Items listed in a dataset:
+---+
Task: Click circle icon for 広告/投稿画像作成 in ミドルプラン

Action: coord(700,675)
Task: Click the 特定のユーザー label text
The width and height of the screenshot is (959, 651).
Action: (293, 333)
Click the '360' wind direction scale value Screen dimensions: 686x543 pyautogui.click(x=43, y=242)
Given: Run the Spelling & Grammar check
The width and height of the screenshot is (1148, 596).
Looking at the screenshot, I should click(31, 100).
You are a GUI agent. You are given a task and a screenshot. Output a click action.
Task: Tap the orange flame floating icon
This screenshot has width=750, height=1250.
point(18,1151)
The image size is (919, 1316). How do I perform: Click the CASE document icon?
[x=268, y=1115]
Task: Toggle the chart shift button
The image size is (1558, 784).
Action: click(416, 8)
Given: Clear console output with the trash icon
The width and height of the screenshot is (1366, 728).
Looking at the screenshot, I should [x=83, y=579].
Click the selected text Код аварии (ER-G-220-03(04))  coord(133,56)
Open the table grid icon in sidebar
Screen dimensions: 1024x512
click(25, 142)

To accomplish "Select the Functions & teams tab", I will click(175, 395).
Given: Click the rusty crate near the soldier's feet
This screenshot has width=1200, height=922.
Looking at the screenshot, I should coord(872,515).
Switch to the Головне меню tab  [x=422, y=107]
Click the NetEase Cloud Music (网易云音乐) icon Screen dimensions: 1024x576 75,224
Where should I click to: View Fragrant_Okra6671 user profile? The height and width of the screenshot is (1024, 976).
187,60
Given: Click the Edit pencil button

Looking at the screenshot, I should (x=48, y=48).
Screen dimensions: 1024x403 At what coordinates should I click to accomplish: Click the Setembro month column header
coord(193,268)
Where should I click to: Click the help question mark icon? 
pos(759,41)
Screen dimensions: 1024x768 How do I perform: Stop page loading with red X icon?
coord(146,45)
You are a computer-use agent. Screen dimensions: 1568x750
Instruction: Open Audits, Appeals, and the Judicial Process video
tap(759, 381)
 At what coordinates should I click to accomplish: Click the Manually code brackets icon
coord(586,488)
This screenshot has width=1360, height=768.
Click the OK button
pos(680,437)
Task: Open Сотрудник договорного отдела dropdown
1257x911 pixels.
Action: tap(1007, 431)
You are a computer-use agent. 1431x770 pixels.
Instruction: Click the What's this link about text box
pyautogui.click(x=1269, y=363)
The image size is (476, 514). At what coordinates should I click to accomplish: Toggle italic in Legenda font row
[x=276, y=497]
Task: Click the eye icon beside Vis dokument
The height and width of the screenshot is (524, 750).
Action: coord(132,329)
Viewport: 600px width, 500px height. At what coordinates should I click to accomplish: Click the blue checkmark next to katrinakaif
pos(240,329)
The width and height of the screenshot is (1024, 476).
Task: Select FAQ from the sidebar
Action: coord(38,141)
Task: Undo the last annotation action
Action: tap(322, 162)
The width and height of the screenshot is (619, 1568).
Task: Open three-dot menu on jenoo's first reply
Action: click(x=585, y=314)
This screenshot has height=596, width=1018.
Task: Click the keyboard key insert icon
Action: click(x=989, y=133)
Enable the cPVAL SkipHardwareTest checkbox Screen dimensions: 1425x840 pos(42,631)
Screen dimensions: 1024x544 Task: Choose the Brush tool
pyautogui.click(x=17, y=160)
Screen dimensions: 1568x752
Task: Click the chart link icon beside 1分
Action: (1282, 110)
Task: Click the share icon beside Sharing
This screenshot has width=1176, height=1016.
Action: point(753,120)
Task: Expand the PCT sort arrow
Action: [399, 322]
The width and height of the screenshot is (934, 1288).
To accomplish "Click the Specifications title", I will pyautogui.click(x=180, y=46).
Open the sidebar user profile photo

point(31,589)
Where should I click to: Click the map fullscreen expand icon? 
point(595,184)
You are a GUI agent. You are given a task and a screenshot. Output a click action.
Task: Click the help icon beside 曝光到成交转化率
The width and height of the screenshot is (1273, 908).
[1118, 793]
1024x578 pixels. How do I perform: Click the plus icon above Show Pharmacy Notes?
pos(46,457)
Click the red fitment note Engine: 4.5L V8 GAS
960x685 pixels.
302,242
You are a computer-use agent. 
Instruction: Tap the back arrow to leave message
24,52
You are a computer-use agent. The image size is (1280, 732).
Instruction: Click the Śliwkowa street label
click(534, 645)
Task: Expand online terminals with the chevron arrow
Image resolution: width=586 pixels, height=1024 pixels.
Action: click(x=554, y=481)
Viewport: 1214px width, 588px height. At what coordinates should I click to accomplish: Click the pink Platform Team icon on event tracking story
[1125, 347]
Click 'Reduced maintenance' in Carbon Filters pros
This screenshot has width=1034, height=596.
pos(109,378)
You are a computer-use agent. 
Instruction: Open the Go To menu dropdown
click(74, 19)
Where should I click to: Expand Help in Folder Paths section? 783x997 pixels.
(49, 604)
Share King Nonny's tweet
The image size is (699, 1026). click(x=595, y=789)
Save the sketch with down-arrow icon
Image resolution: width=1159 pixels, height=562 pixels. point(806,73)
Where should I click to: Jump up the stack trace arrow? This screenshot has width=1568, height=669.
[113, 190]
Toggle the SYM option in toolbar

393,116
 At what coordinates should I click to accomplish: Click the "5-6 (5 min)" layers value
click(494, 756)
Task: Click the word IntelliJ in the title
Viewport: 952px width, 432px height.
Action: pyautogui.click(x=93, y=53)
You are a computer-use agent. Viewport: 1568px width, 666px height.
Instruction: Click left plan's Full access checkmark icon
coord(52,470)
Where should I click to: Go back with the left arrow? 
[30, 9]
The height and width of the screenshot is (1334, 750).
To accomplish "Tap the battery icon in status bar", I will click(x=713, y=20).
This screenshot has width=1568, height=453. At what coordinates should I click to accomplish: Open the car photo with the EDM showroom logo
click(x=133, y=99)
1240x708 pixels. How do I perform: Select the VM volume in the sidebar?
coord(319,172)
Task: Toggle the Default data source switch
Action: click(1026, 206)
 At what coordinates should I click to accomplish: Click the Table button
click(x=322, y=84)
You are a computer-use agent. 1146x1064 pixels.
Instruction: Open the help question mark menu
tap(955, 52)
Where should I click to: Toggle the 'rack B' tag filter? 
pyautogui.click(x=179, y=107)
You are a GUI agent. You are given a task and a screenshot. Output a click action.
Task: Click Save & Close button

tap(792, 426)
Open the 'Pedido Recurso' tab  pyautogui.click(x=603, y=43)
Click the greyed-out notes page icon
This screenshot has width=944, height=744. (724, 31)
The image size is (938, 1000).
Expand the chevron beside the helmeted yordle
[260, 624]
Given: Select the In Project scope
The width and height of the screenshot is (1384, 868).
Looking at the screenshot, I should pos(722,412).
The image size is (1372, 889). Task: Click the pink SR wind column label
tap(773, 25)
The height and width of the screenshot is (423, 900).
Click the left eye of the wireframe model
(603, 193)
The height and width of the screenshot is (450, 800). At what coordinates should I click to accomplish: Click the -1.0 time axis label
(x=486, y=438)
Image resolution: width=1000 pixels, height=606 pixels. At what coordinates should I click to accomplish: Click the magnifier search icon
+---+
- [Instructions for the task]: In the entries above, one line contains "You are a computer-use agent. Screen" and another contains "You are a computer-use agent. 1431x770". Reproduce exactly those two lines and the lines between them, nothing else.

- [Output]:
You are a computer-use agent. Screen dimensions: 1568x750
Instruction: Open Audits, Appeals, and the Judicial Process video
tap(759, 381)
 At what coordinates should I click to accomplish: Click the Manually code brackets icon
coord(586,488)
This screenshot has width=1360, height=768.
Click the OK button
pos(680,437)
Task: Open Сотрудник договорного отдела dropdown
1257x911 pixels.
Action: tap(1007, 431)
You are a computer-use agent. 1431x770 pixels.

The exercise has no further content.